▼▼▼

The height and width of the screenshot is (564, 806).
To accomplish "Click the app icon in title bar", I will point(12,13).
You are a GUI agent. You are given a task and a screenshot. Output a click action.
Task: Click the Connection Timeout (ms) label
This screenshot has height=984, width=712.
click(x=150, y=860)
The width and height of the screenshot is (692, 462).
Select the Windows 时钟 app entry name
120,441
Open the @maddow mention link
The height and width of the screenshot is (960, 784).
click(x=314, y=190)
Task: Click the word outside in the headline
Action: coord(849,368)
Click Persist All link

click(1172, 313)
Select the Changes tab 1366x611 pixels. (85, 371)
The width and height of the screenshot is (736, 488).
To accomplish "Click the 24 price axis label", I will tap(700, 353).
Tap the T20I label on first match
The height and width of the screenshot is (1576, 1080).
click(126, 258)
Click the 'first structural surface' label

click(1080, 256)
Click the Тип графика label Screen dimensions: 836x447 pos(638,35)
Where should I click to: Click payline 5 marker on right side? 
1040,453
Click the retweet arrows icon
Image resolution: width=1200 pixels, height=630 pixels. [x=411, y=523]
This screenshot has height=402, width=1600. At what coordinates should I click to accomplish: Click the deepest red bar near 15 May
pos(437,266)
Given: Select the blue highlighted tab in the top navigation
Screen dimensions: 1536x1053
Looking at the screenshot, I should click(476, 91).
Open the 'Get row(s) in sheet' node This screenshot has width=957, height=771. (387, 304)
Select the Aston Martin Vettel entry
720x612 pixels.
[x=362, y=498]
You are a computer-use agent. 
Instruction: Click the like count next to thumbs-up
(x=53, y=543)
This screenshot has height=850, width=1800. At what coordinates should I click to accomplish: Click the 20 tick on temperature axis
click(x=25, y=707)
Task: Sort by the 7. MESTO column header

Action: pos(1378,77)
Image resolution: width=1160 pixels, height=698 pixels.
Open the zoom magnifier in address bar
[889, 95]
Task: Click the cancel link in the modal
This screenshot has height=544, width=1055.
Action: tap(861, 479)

▲▲▲

Your task: Reproduce the lines of the records exactly, from the first one through the line that contains "Open the @maddow mention link".

Answer space:
The height and width of the screenshot is (564, 806).
To accomplish "Click the app icon in title bar", I will point(12,13).
You are a GUI agent. You are given a task and a screenshot. Output a click action.
Task: Click the Connection Timeout (ms) label
This screenshot has height=984, width=712.
click(x=150, y=860)
The width and height of the screenshot is (692, 462).
Select the Windows 时钟 app entry name
120,441
Open the @maddow mention link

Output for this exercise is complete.